How can chicken MTNR1B research inform understanding of human melatonin receptor-related diseases?

Despite evolutionary divergence, chicken MTNR1B research may provide valuable insights into human disease:

• Type 2 diabetes: Variants in human MTNR1B are associated with increased fasting glucose levels and type 2 diabetes risk . Comparative studies using chicken MTNR1B could identify conserved signaling mechanisms relevant to glucose regulation.

• Circadian rhythm disorders: Both chicken and human melatonin receptors mediate circadian effects. Understanding the distinct properties of chicken MTNR1B might reveal alternative signaling pathways that could be targeted in circadian disorders.

• Drug discovery: The unique pharmacological profile of chicken MTNR1B could inspire the development of novel ligands with therapeutic potential for human conditions.

• Receptor function: Studying the structural basis for the lower affinity of chicken MTNR1B for melatonin might reveal mechanisms that could be exploited to modulate human receptor function.

• Receptor heterodimers: Investigating whether chicken MTNR1B forms heterodimers, as observed with mammalian receptors , could identify conserved mechanisms of receptor regulation relevant to human disease.

What are the technical limitations in current chicken MTNR1B research and how might they be overcome?

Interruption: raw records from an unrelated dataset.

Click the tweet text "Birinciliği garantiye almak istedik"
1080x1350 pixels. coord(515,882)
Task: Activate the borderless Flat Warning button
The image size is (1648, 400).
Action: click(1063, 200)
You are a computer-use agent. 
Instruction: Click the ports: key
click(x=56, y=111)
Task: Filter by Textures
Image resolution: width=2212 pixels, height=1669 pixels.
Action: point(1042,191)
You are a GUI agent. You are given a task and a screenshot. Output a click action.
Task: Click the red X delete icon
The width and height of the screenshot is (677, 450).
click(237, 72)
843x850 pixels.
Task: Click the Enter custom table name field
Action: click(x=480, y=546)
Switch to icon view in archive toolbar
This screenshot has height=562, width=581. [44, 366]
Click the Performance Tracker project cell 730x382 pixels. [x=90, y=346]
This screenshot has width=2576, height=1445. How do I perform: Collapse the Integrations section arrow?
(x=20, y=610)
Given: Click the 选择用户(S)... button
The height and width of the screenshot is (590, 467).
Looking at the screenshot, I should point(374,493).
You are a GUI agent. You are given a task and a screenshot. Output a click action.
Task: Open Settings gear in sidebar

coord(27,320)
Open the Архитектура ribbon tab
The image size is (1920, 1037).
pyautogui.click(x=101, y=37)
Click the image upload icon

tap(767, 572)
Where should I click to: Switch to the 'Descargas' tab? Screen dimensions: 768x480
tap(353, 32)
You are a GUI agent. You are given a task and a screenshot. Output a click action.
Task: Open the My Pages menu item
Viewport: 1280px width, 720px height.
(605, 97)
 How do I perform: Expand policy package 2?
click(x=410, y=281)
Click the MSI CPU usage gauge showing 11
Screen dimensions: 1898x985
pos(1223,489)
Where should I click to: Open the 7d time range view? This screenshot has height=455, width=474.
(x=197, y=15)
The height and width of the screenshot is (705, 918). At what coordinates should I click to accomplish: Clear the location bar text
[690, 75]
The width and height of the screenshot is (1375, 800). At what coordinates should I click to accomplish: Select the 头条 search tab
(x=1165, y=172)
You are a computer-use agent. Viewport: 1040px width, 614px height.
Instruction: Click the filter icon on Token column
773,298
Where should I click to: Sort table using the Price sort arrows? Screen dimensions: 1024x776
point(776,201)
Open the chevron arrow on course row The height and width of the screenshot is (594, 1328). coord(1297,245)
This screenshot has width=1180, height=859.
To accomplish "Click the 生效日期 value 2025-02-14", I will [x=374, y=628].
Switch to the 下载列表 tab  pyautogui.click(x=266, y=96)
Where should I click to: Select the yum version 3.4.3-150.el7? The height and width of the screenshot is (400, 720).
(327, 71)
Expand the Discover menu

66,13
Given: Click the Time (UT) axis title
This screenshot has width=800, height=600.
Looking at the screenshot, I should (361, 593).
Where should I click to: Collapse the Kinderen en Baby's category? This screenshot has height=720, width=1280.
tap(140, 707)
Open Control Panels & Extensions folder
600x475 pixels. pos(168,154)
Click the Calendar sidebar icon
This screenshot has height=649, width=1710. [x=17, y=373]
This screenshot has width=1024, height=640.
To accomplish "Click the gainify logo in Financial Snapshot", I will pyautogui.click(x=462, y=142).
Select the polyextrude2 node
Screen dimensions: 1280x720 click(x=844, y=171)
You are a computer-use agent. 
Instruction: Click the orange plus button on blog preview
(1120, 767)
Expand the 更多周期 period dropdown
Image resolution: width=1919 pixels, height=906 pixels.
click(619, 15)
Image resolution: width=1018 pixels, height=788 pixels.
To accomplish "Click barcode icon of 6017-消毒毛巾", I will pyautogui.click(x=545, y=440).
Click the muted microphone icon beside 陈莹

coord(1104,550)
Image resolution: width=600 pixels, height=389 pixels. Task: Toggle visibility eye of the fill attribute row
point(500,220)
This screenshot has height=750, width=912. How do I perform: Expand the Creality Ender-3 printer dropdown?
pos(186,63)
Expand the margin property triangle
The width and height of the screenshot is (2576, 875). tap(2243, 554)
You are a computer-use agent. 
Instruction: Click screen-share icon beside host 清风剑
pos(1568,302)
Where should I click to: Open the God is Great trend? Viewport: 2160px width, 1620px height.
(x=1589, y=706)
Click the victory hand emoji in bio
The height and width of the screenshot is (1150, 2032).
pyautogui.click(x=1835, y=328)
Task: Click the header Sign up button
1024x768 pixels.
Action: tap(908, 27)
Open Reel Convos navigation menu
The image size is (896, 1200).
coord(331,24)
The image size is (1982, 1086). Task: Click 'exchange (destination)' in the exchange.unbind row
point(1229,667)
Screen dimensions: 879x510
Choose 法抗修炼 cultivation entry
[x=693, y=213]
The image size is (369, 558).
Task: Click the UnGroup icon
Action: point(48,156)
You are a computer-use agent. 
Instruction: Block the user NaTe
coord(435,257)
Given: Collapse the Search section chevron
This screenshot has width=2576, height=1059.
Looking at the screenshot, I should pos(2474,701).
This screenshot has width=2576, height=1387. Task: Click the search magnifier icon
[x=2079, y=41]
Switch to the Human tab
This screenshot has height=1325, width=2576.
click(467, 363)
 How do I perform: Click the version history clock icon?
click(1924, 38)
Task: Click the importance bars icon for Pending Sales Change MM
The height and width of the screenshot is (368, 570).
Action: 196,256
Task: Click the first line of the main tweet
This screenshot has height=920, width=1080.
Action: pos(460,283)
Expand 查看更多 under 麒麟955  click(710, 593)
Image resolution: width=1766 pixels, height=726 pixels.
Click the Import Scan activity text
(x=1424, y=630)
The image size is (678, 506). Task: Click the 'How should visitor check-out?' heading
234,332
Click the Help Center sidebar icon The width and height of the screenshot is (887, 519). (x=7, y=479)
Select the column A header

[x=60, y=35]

Several significant technical challenges remain:

• Full-length expression: Current recombinant proteins typically represent only fragments of chicken MTNR1B . Developing expression systems for the full-length functional receptor would facilitate comprehensive structural and functional studies.

• Avian-specific cell lines: Establishing chicken cell lines that naturally express MTNR1B would provide more physiologically relevant systems for functional studies.

• Receptor-specific antibodies: Developing high-quality, validated antibodies specific for chicken MTNR1B would enable improved immunohistochemical and western blot studies.

• In vivo models: Creating genetic models with modified MTNR1B expression in chickens would allow assessment of receptor function in a physiological context.

• High-throughput screening: Developing robust assays suitable for high-throughput screening would facilitate the discovery of subtype-selective ligands for chicken melatonin receptors.

• Structural determination: Resolving the three-dimensional structure of chicken MTNR1B would dramatically advance understanding of its unique properties and facilitate structure-based drug design.